Below is the CLI configuration used in this initial setup (see video below also for more information):
ciscoasa# sh run
: Saved
:
ASA Version 8.4(2)
!
hostname ciscoasa
! Configure an “enable password” which is the administrator password of the device
enable password 2KFQnbNIdI.2KYOU encrypted

passwd 2KFQnbNIdI.2KYOU encrypted
names
!
interface GigabitEthernet0
shutdown
no nameif
no security-level
no ip address
!
interface GigabitEthernet1
shutdown
no nameif
no security-level
no ip address
!
interface GigabitEthernet2
shutdown
no nameif
no security-level
no ip address
!
interface GigabitEthernet3
shutdown
no nameif
no security-level
no ip address
!
interface GigabitEthernet4
shutdown
no nameif
no security-level
no ip address
!
! Configure IP address to Interface GigEth5 and put a high security level (90 is good).
! name also the interface as “management”
interface GigabitEthernet5
nameif management
security-level 90
ip address 10.10.10.1 255.255.255.0
!
ftp mode passive
pager lines 24
mtu management 1500
icmp unreachable rate-limit 1 burst-size 1

! Tell the appliance where the asdm image is located.
asdm image disk0:/asdm-647.bin
no asdm history enable
arp timeout 14400
timeout xlate 3:00:00
timeout conn 1:00:00 half-closed 0:10:00 udp 0:02:00 icmp 0:00:02
timeout sunrpc 0:10:00 h323 0:05:00 h225 1:00:00 mgcp 0:05:00 mgcp-pat 0:05:00
timeout sip 0:30:00 sip_media 0:02:00 sip-invite 0:03:00 sip-disconnect 0:02:00
timeout sip-provisional-media 0:02:00 uauth 0:05:00 absolute
timeout tcp-proxy-reassembly 0:01:00
timeout floating-conn 0:00:00
dynamic-access-policy-record DfltAccessPolicy
user-identity default-domain LOCAL

! SSH access will use the LOCAL username/password for authentication
aaa authentication ssh console LOCAL
! enable the HTTP service on the device so that you can connect to it for ASDM access
http server enable
! Tell the device which IP addresses are allowed to connect for HTTP (ASDM) access and from which interface
http 10.10.10.0 255.255.255.0 management
no snmp-server location
no snmp-server contact
snmp-server enable traps snmp authentication linkup linkdown coldstart warmstart
telnet timeout 5
! Tell the device which IP addresses are allowed to connect for SSH access and from which interface.
ssh 10.10.10.0 255.255.255.0 management
ssh timeout 5
console timeout 0
threat-detection basic-threat
threat-detection statistics access-list
no threat-detection statistics tcp-intercept
webvpn
! Configure a LOCAL username/password to be used for authentication.
username cisco password 3USUcOPFUiMCO4Jk encrypted
!
!
prompt hostname context
no call-home reporting anonymous
call-home
profile CiscoTAC-1
no active
destination address http https://tools.cisco.com/its/service/oddce/services/DDCEService
destination address email [email protected]
destination transport-method http
subscribe-to-alert-group diagnostic
subscribe-to-alert-group environment
subscribe-to-alert-group inventory periodic monthly
subscribe-to-alert-group configuration periodic monthly
subscribe-to-alert-group telemetry periodic daily
crashinfo save disable
Cryptochecksum:0760c72b39dd8d7a479d517a65758f33
: end
ciscoasa#

NOTE:

To enable SSH access, we need to generate also SSH keys as following:

ciscoasa(config)# crypto key generate rsa modulus 1024
Keypair generation process begin.
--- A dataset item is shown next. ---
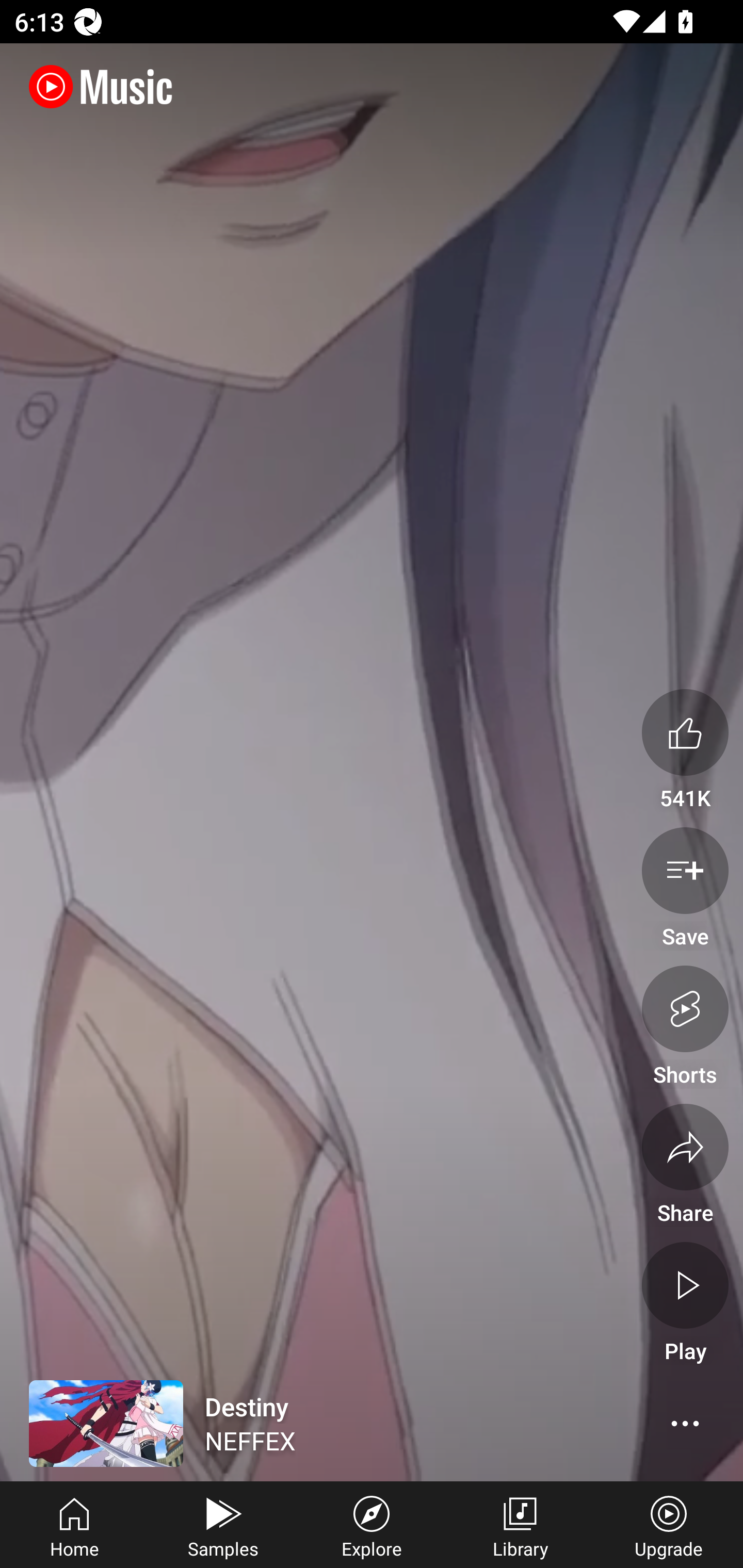
Home (74, 1524)
Explore (371, 1524)
Library (519, 1524)
Upgrade (668, 1524)
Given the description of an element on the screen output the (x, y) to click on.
Please wait…
ciscoasa(config)#

I have created the following video on youtube and thought about embedding the video here as well. It is about configuring the Cisco ASA in order to install the ASDM image (Adaptive Security Device Manager) and hence be able to manage the device with the graphical ASDM GUI.

The video shows also how to enable SSH access to the device, how to restrict access to a management network etc.

An out-of-the-box Cisco ASA device is not fully ready to be managed by the GUI interface (ASDM). There is an initial configuration required to enable ASDM access to the firewall.

I know the above task in pretty basic but I hope it will help a few people that are just starting out with ASA firewalls.